[Start of Attachment]

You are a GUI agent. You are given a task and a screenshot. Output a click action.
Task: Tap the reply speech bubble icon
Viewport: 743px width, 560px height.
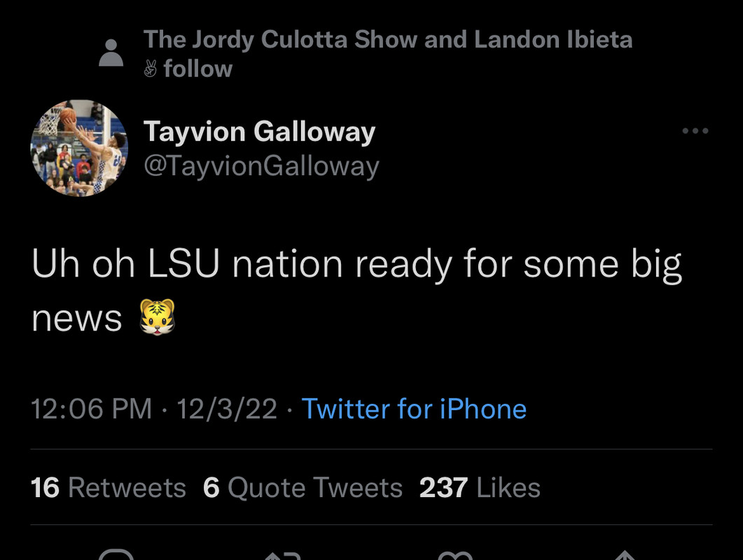pyautogui.click(x=116, y=554)
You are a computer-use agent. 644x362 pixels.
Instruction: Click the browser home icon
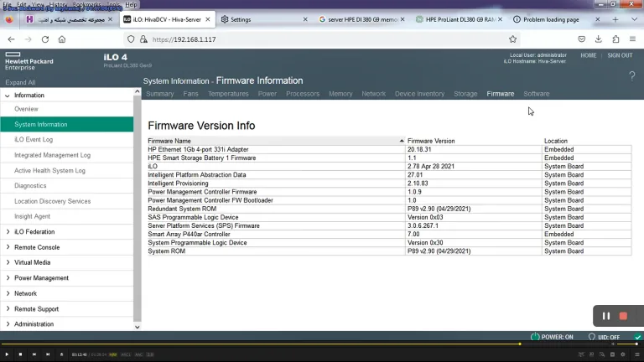tap(62, 39)
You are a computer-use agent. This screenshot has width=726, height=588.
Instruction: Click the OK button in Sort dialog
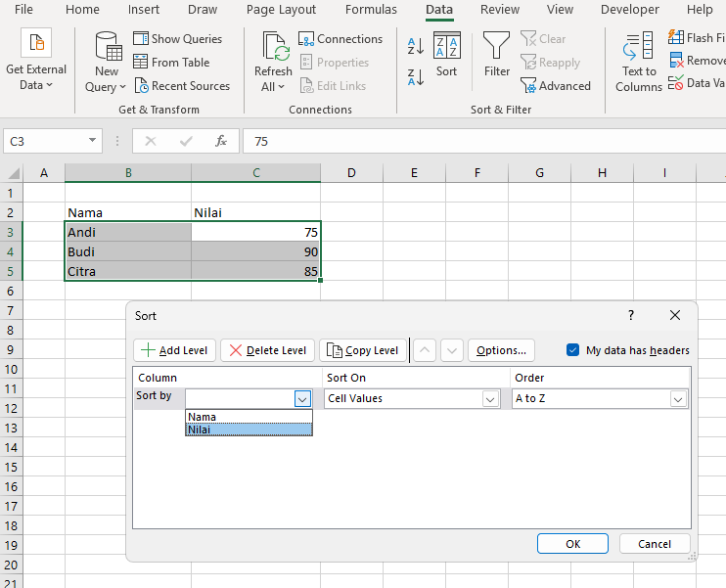pyautogui.click(x=572, y=544)
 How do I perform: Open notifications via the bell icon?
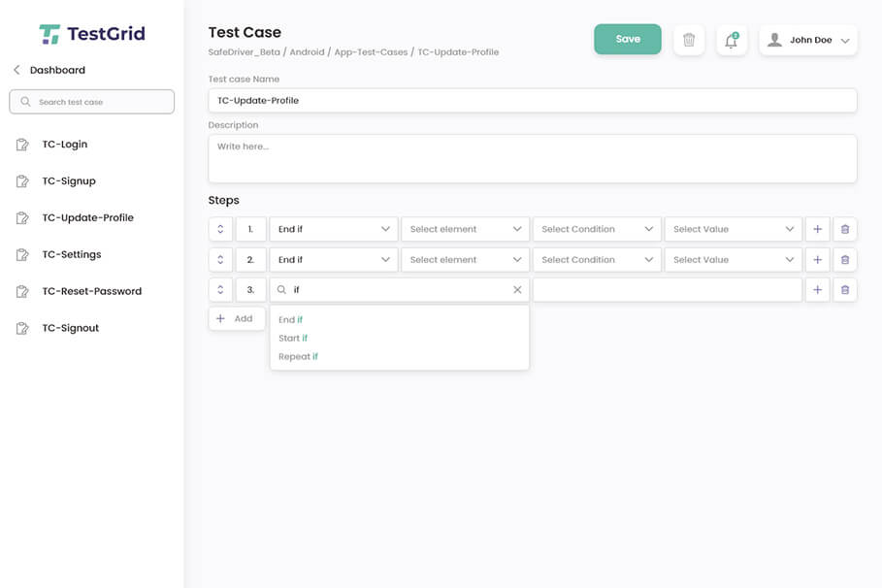731,39
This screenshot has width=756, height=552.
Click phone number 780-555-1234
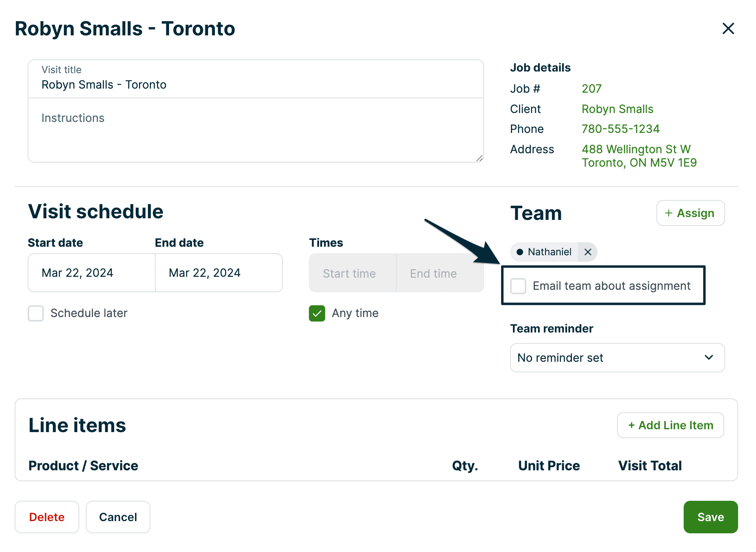[620, 128]
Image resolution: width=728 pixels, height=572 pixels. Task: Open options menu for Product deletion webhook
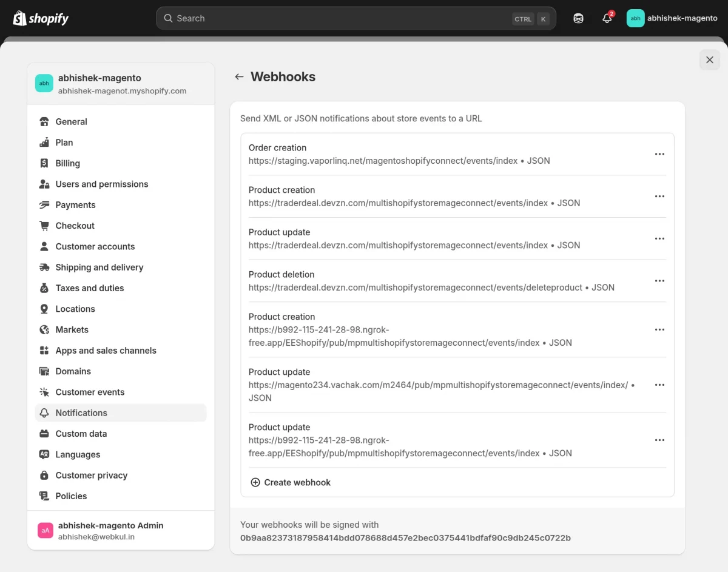(659, 281)
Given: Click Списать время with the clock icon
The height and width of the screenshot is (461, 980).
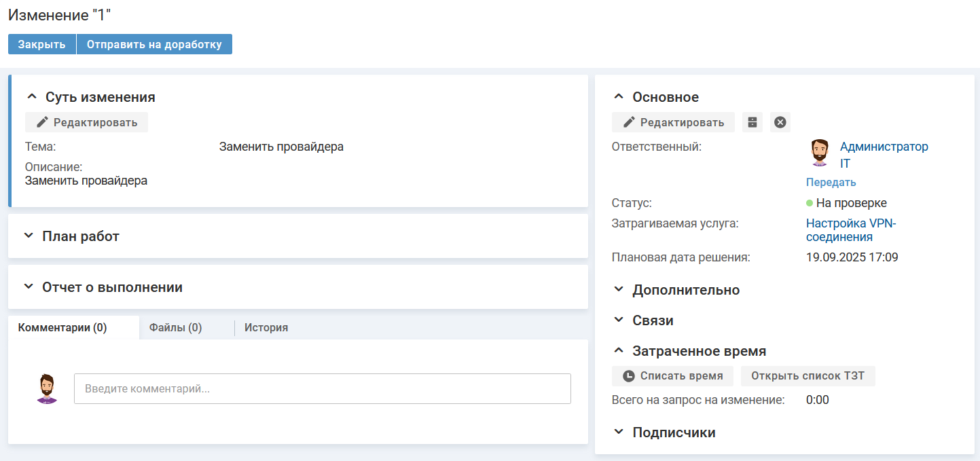Looking at the screenshot, I should click(673, 376).
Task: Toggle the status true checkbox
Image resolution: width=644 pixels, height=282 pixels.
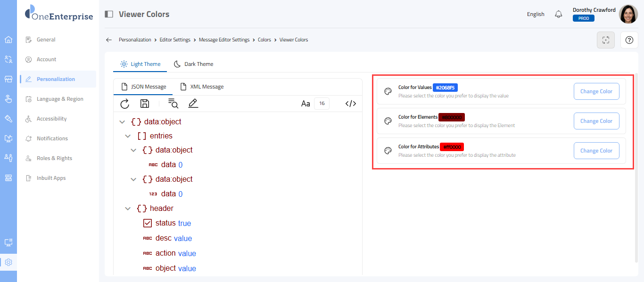Action: click(148, 223)
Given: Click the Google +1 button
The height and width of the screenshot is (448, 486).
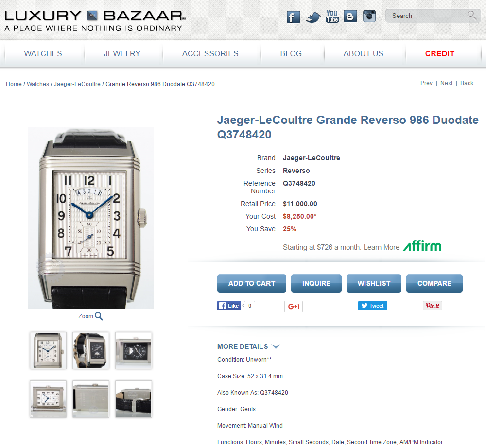Looking at the screenshot, I should [x=294, y=307].
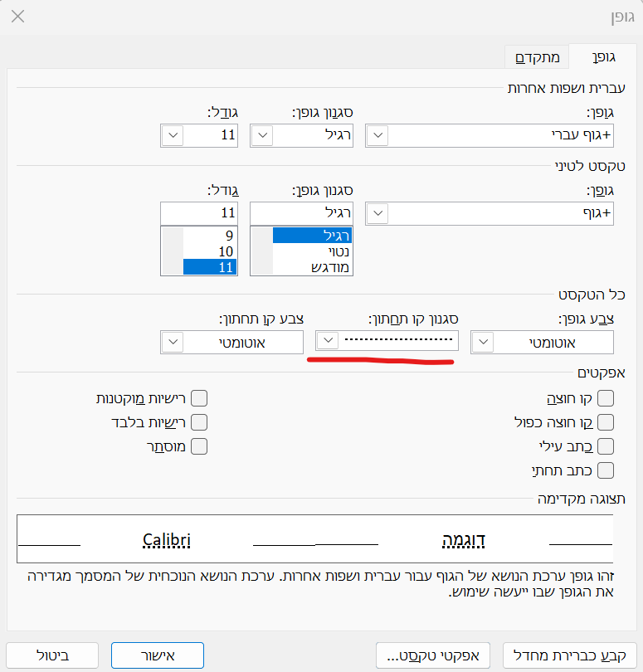Toggle the hidden text (מוסתר) checkbox
The image size is (643, 672).
pyautogui.click(x=198, y=446)
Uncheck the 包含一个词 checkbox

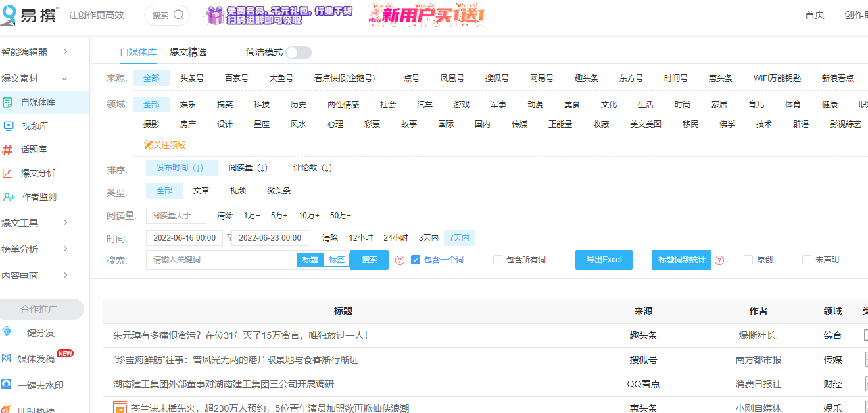click(416, 259)
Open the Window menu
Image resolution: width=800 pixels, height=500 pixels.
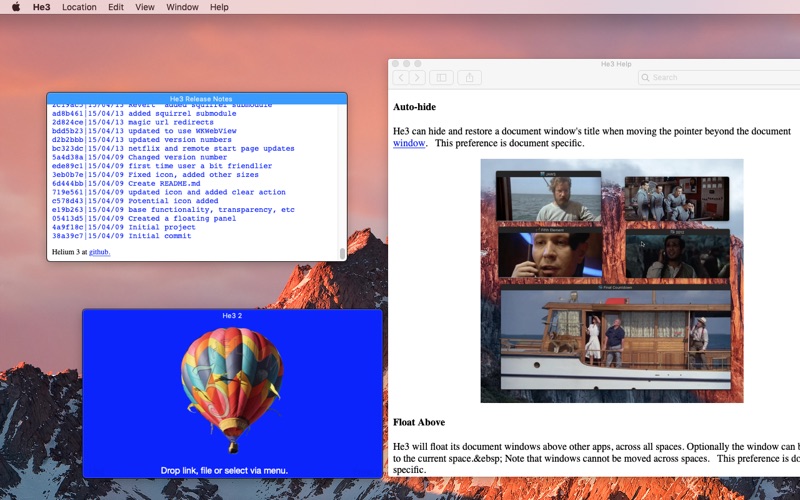pyautogui.click(x=182, y=7)
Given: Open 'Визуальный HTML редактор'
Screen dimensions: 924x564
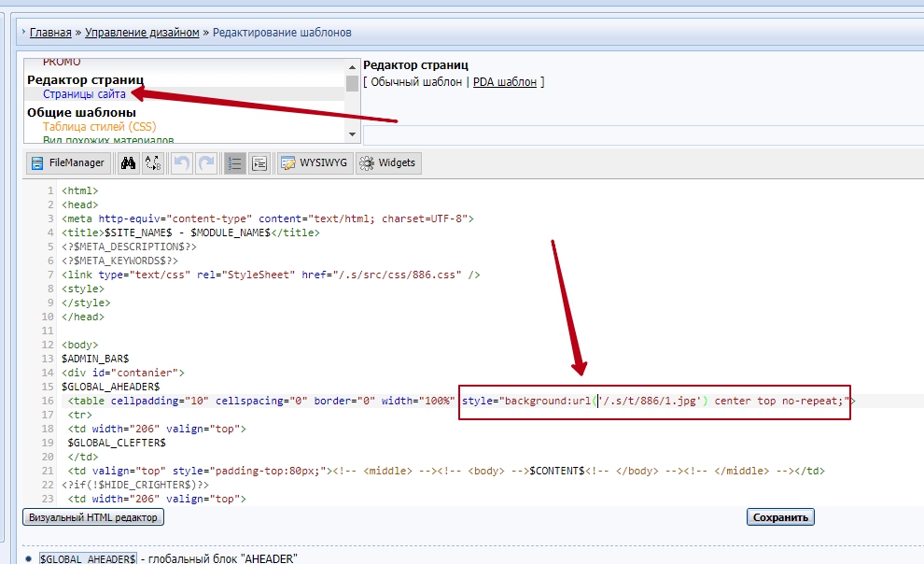Looking at the screenshot, I should (x=93, y=517).
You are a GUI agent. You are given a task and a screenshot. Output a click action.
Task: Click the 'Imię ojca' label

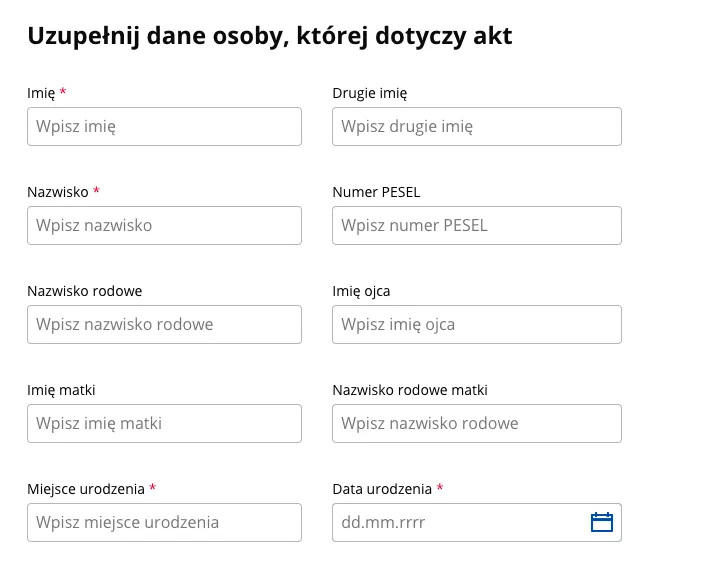361,291
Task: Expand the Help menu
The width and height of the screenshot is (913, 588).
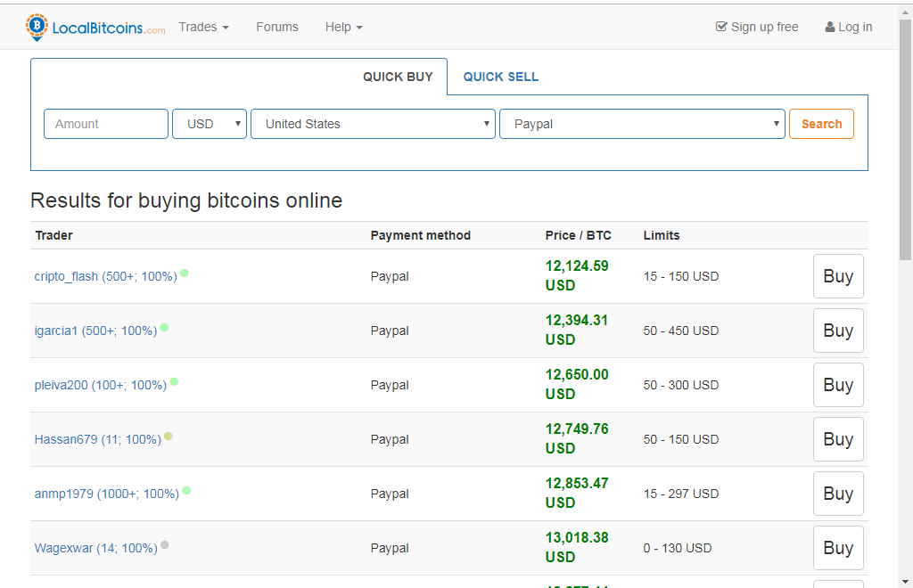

[End of Attachment]

* [AIM OF THE TASK] Each record should be copied exactly, and each image left out.

* [ANSWER SPACE]
You are a GUI agent. You are given a task and a screenshot. Output a click action.
Task: Tap the reply speech bubble icon
Viewport: 743px width, 560px height.
pyautogui.click(x=116, y=554)
You are a computer-use agent. 644x362 pixels.
Instruction: Click the browser home icon
tap(62, 39)
You are a computer-use agent. This screenshot has width=726, height=588.
Instruction: Click the OK button in Sort dialog
pyautogui.click(x=572, y=544)
 How do I perform: Open notifications via the bell icon?
731,39
This screenshot has width=756, height=552.
Click phone number 780-555-1234
[620, 128]
Image resolution: width=728 pixels, height=572 pixels. Task: Open options menu for Product deletion webhook
(659, 281)
Given: Click Списать время with the clock icon
The height and width of the screenshot is (461, 980).
Looking at the screenshot, I should click(673, 376).
Task: Toggle the status true checkbox
Image resolution: width=644 pixels, height=282 pixels.
Action: click(148, 223)
Given: Click the Google +1 button
The height and width of the screenshot is (448, 486).
Looking at the screenshot, I should [x=294, y=307].
Toggle the hidden text (מוסתר) checkbox
The image size is (643, 672).
pyautogui.click(x=198, y=446)
Uncheck the 包含一个词 checkbox

click(416, 259)
Open the Window menu
Image resolution: width=800 pixels, height=500 pixels.
pyautogui.click(x=182, y=7)
Given: Open 'Визуальный HTML редактор'
Screen dimensions: 924x564
Looking at the screenshot, I should (x=93, y=517).
You are a GUI agent. You are given a task and a screenshot. Output a click action.
Task: Click the 'Imię ojca' label

361,291
Task: Expand the Help menu
The width and height of the screenshot is (913, 588).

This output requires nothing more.